## CONSIGNE
Rédigez la suite du texte sur Mike Tyson en reprenant juste après sa dernière phrase.

## TEXTE DE LECTURE
§
Mike Tyson, la légende continue

Au summum de sa domination, le champion du monde des poids lourd pouvait se vanter d’être « l’homme le plus mauvais de la planète ». À l’occasion de son cinquante-deuxième anniversaire, retour sur une ascension aussi fulgurante que brutale…

« Ils ont tous un plan jusqu’à qu’ils se prennent un coup de poing dans la mâchoire. »

À chaque combat c’était la même rengaine. Avant de monter sur le ring Mike Tyson devait se coltiner les déclarations d’un adversaire qui tant pour fanfaronner que pour se rassurer se targuait de détenir la combinaison secrète pour déjouer ses plans et lui faire mordre la poussière. Et à chaque fois, le résultat était le même : un KO net et sans bavure après quelques reprises tout au plus.

Si dans l’histoire du noble art Mike Tyson n’a pas été le premier à dominer son époque grâce à un punch dévastateur, il est une chose qui le distingue de tous les Liston, Dempsey et autres Foreman : la crainte sans pareil qu’il inspirait à la concurrence.
§
## DONNÉES FOURNIES
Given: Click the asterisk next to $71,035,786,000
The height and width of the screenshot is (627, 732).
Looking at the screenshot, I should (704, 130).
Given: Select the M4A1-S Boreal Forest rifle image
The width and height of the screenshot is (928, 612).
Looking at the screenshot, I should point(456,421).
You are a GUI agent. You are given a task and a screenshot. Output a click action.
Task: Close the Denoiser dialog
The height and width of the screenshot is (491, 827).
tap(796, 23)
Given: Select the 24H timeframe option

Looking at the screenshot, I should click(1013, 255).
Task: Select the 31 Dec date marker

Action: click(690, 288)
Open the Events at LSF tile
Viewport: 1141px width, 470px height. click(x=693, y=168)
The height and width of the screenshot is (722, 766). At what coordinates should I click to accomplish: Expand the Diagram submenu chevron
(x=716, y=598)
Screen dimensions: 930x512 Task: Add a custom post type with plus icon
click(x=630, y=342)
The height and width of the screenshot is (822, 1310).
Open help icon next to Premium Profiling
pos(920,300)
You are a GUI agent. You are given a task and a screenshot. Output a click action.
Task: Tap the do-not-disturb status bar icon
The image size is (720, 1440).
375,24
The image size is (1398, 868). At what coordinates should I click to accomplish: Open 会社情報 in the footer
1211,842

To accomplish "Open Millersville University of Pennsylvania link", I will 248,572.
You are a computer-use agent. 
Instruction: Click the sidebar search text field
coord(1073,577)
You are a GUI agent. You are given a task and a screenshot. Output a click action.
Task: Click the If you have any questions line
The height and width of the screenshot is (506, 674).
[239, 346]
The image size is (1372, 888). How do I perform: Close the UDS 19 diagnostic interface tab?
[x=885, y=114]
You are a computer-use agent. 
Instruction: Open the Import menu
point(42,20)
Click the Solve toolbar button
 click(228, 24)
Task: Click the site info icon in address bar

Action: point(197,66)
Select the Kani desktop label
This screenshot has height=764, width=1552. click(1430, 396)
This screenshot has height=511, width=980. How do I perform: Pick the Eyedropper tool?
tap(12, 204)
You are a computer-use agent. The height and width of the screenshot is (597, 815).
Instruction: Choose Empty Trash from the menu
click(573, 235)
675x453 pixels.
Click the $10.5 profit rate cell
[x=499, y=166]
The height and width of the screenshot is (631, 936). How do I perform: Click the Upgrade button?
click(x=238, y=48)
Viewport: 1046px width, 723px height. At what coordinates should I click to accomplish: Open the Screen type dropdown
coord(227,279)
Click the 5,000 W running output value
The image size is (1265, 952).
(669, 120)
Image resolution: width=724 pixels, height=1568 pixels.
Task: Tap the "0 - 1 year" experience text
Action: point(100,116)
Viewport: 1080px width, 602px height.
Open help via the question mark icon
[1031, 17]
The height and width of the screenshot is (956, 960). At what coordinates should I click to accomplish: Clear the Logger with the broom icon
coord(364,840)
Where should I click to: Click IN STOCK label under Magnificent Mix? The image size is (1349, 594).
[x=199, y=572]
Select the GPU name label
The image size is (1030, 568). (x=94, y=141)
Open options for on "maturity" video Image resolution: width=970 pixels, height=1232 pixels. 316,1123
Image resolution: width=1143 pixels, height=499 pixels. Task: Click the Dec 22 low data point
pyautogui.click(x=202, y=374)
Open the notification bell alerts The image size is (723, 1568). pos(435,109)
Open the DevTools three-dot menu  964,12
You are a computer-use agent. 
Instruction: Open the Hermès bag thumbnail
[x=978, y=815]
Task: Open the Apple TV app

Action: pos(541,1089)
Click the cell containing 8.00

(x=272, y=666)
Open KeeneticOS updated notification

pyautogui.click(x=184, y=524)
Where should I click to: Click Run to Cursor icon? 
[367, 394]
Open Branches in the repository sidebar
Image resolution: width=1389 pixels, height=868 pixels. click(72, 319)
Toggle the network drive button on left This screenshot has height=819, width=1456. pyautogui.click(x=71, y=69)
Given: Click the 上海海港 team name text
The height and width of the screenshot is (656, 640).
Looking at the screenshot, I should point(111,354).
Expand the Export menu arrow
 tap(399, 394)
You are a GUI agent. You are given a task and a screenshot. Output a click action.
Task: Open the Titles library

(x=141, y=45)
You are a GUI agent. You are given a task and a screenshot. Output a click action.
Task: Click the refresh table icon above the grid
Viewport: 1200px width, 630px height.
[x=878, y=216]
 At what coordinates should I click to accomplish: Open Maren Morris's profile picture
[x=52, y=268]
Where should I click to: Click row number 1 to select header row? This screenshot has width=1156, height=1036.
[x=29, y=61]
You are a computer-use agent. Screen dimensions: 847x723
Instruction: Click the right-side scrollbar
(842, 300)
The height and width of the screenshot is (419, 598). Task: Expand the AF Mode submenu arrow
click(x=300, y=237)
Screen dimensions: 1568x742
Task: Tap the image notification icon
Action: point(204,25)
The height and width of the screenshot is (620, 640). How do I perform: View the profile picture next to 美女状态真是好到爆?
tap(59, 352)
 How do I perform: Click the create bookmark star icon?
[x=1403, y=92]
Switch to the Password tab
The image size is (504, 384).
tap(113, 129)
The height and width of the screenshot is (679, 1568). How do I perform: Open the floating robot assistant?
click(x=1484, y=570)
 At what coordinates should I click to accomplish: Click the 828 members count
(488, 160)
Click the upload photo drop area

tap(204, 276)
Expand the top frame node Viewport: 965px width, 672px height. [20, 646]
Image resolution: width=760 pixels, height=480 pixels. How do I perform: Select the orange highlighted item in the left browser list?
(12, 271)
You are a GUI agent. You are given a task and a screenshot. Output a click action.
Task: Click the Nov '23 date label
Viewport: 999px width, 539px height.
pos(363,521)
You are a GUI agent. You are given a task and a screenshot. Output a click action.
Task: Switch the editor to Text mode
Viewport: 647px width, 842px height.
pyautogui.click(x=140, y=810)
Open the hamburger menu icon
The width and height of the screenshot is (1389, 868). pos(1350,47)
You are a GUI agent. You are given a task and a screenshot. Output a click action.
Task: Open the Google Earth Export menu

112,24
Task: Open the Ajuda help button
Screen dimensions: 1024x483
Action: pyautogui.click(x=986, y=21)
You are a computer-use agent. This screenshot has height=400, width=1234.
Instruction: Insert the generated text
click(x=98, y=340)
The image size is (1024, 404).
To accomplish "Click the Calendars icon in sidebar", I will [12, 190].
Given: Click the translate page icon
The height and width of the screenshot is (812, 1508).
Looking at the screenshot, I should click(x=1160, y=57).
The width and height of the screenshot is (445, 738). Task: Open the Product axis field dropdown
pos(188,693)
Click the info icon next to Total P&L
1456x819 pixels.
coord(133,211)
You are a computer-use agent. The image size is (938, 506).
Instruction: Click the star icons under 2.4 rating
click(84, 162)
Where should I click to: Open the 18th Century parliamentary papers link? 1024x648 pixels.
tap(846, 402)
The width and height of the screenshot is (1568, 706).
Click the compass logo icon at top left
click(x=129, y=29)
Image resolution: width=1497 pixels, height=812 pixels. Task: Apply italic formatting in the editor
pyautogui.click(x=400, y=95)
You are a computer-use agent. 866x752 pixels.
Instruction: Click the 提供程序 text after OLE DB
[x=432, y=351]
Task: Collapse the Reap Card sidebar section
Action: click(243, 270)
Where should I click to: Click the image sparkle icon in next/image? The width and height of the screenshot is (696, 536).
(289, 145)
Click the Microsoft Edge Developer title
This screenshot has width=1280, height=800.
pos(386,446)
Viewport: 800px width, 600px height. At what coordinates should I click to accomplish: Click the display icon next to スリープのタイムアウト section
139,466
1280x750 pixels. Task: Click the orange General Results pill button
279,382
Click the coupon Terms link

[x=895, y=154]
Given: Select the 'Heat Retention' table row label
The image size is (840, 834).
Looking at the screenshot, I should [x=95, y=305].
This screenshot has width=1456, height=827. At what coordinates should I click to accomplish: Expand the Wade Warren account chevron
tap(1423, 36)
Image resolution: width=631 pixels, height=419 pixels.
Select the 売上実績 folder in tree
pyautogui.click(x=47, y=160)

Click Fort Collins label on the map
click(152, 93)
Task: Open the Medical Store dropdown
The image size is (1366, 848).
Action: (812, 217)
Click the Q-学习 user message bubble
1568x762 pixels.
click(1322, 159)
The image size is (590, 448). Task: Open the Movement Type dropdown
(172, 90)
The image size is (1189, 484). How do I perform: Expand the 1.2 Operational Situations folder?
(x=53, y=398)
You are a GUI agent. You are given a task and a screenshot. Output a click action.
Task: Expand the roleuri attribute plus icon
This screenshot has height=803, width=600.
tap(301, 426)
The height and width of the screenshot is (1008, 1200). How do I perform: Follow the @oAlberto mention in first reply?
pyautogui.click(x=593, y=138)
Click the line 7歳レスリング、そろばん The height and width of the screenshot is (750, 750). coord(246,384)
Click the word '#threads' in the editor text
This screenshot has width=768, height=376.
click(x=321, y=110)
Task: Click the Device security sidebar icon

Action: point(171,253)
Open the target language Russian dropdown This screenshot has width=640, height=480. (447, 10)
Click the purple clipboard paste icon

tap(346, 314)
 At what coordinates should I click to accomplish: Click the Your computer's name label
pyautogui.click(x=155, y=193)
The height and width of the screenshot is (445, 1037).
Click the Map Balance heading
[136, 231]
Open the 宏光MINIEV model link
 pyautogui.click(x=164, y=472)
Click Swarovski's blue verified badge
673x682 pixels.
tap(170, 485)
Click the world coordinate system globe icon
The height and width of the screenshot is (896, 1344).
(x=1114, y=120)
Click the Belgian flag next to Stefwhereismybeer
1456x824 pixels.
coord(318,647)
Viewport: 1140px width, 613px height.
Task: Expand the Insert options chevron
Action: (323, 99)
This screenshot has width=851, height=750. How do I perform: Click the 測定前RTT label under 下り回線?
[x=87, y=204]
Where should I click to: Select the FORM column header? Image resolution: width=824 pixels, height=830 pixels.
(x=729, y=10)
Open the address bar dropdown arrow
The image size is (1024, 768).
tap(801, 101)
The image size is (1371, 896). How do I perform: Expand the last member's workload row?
§
## PRODUCTION ATTENDUE
Dégradé militaire, short noir, chaussures basses en cuir noir, aucun peignoir (ce qui lui valait une amende), c’est directement prêt à en découdre que Tyson montait sur le ring – ou pour le citer : « pour faire remonter au type d’en face les os du nez jusqu’au cerveau ».

La violence a beau être consubstantielle à la boxe, il est celui qui va alors la personnifier jusque dans sa chair. Débauche d’agressivité pure, il concourt dans ses jeunes années au titre de meilleur poids lourds de l’histoire, mais aussi et surtout au titre de sportif le plus dominateur de tous les temps toutes disciplines confondues.

La rue comme horizon

Né le 30 juin 1966 d’un père absent et d’une mère alcoolique, Michael Gerard Tyson grandit dans l’un des ghettos noirs les plus mal famés de New York, Brownsville. Brutalisé par ses camarades et moqué par les filles pour son allure rondouillarde et son cheveu sur la langue, il se réfugie alors à 9 ans dans l’élevage de pigeons, une passion qui le suivra tout au long de sa vie.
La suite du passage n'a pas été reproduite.